16 febrero 2008

El dilema del fan y el productor

Hace unos días, el diario Los Angeles Times publicaba una curiosa entrevista con Russell T. Davies, productor ejecutivo de "Doctor Who" y sus dos spin-offs, "Torchwood" y "The Sarah Jane adventures". En ella, Davies reconocía que, en el sitio dedicado a la serie en la web de la BBC, no había foros de discusión, como ocurre con otras series, porque quieren mantenerse separados de los fans y tomar cierta distancia. Es de suponer que no quieren dejarse influenciar por las críticas, las peticiones y los deseos de los seguidores y, a la vez, no quieren verse demasiado enredados y demasiado metidos en el mundo de la serie, porque muchas veces los árboles no dejan ver el bosque.

Es muy curioso que Davies haya dicho esto porque la norma general es de una interacción más o menos fluida entre los fans y los responsables de las series a través de Internet y, muy especialmente, de los foros habilitados a tal efecto en las páginas oficiales de las series, sobre todo las de ciencia ficción. No es raro encontrarse en los foros de "Galáctica" en la web de Sci Fi a Mrs. Ron, o lo que es lo mismo, la mujer de Ron Moore, que comenta con los fans cualquier aspecto relacionado con la serie, y el propio Moore se deja caer por allí de vez en cuando. Damon Lindelof y Carlton Cuse han demostrado que escuchan a los fans de "Perdidos" al incluir guiños hacia algunos de sus comentarios (como los capítulos "Dave" y "Exposé"), y en muchas de sus entrevistas suelen reconocer que escuchan las opiniones de los espectadores pero que, al mismo tiempo, tienen que guiarse por sus propios planes de trabajo y su propia intuición.

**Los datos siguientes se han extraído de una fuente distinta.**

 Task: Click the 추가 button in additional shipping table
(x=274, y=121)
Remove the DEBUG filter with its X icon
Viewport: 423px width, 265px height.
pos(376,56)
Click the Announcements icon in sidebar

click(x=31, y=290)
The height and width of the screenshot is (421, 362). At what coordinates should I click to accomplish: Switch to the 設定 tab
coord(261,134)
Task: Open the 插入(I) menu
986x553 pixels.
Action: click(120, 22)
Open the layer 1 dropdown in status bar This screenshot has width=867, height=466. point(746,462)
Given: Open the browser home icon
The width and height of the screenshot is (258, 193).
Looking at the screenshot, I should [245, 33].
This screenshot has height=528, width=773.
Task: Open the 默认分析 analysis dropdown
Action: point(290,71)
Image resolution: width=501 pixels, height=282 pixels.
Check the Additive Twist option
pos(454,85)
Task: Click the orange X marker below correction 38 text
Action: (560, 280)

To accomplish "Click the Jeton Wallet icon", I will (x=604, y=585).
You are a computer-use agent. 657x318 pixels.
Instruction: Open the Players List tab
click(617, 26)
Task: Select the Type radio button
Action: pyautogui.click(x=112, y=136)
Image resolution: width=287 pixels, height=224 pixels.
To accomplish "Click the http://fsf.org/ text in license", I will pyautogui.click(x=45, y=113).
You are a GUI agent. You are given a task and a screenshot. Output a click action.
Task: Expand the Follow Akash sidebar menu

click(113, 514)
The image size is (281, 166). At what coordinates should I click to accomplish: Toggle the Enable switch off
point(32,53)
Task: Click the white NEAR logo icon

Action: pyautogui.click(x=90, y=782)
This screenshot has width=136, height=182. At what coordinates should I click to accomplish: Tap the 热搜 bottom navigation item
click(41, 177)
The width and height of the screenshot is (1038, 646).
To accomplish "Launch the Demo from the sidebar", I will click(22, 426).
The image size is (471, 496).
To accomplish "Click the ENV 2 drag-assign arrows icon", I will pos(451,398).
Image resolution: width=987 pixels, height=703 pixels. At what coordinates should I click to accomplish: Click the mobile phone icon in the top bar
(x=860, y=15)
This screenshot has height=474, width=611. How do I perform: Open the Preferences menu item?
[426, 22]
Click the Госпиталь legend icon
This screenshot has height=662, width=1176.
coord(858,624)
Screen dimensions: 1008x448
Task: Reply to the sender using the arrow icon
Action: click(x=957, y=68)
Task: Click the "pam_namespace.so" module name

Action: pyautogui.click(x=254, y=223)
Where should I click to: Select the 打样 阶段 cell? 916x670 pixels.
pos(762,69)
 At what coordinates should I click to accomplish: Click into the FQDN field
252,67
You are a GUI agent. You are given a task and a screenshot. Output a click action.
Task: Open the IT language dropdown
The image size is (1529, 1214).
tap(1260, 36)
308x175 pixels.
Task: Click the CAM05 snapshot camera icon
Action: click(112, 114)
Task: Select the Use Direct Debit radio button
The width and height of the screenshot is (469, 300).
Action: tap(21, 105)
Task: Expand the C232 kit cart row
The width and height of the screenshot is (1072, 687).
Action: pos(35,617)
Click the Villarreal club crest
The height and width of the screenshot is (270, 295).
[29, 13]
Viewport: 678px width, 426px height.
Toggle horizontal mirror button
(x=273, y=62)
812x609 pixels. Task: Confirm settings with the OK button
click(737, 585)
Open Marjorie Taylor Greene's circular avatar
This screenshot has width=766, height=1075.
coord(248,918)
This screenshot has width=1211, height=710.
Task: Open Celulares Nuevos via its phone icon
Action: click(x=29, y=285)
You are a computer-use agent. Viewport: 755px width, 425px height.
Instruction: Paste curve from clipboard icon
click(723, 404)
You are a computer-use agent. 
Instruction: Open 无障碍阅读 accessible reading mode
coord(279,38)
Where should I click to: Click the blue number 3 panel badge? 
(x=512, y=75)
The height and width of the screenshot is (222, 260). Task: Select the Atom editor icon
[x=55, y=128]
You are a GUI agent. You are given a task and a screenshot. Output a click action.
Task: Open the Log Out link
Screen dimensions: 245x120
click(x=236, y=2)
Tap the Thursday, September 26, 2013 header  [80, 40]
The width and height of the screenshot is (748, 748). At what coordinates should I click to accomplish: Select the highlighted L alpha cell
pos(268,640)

En este mundo tan interconectado, en el que puede resultar muy fácil acceder a la gente que está dispuesta a ello, muchos fans creen que sus opiniones deben ser tenidas en cuenta y seguidas a rajatabla por los responsables de estas series. En realidad, nosotros sólo las vemos, las disfrutamos, las criticamos y, aunque en parte nos pertenezcan en cuanto se emiten, su realización sólo es responsabilidad de unas pocas personas que deben decidir entre seguir lo que ellos creen que es correcto o hacer caso a centenares de opiniones diferentes que nunca van a estar del todo contentas con lo que hagan. Por eso, decisiones como la que tomó David Chase al terminar "Los Soprano" como lo hizo levantan tanta polémica, porque se hacen pensando sólo en lo que puede ser más coherente con las ideas del responsable, y no en lo que puede gustar más al público. Son un riesgo, pero son más interesantes.